(Source records)
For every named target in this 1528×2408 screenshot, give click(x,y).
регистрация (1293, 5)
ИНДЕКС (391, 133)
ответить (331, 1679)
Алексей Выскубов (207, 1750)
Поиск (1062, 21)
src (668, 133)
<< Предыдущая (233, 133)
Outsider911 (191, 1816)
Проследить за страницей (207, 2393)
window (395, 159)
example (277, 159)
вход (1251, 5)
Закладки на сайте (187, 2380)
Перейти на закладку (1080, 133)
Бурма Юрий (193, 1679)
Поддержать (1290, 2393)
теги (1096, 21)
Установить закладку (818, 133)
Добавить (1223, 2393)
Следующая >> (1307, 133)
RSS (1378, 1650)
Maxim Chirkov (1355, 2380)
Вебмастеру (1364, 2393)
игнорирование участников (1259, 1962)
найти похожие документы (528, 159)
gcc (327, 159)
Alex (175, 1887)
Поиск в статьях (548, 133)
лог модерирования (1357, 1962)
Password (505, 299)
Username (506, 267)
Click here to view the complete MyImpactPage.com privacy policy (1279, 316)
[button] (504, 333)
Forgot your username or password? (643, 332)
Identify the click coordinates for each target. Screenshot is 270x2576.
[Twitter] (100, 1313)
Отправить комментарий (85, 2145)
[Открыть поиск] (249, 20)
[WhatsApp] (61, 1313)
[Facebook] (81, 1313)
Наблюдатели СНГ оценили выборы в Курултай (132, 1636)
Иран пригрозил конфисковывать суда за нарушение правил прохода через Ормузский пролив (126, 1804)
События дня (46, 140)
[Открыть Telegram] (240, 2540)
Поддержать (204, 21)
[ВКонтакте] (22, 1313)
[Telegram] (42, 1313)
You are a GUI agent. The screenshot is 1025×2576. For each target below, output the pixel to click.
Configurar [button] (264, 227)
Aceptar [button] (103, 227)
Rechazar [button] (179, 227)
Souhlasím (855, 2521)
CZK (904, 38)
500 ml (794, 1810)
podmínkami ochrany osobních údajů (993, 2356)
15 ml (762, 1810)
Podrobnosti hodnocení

# The task
What is needed is an exact copy of every entry above.

# Written solution
For every named target in this 1528×2408 screenshot, give click(x,y).
регистрация (1293, 5)
ИНДЕКС (391, 133)
ответить (331, 1679)
Алексей Выскубов (207, 1750)
Поиск (1062, 21)
src (668, 133)
<< Предыдущая (233, 133)
Outsider911 (191, 1816)
Проследить за страницей (207, 2393)
window (395, 159)
example (277, 159)
вход (1251, 5)
Закладки на сайте (187, 2380)
Перейти на закладку (1080, 133)
Бурма Юрий (193, 1679)
Поддержать (1290, 2393)
теги (1096, 21)
Установить закладку (818, 133)
Добавить (1223, 2393)
Следующая >> (1307, 133)
RSS (1378, 1650)
Maxim Chirkov (1355, 2380)
Вебмастеру (1364, 2393)
игнорирование участников (1259, 1962)
найти похожие документы (528, 159)
gcc (327, 159)
Alex (175, 1887)
Поиск в статьях (548, 133)
лог модерирования (1357, 1962)
Password (505, 299)
Username (506, 267)
Click here to view the complete MyImpactPage.com privacy policy (1279, 316)
[button] (504, 333)
Forgot your username or password? (643, 332)
Identify the click coordinates for each target. Screenshot is 270x2576.
[Twitter] (100, 1313)
Отправить комментарий (85, 2145)
[Открыть поиск] (249, 20)
[WhatsApp] (61, 1313)
[Facebook] (81, 1313)
Наблюдатели СНГ оценили выборы в Курултай (132, 1636)
Иран пригрозил конфисковывать суда за нарушение правил прохода через Ормузский пролив (126, 1804)
События дня (46, 140)
[Открыть Telegram] (240, 2540)
Поддержать (204, 21)
[ВКонтакте] (22, 1313)
[Telegram] (42, 1313)
You are a GUI agent. The screenshot is 1025×2576. For each target below, output the pixel to click.
Configurar [button] (264, 227)
Aceptar [button] (103, 227)
Rechazar [button] (179, 227)
Souhlasím (855, 2521)
CZK (904, 38)
500 ml (794, 1810)
podmínkami ochrany osobních údajů (993, 2356)
15 ml (762, 1810)
Podrobnosti hodnocení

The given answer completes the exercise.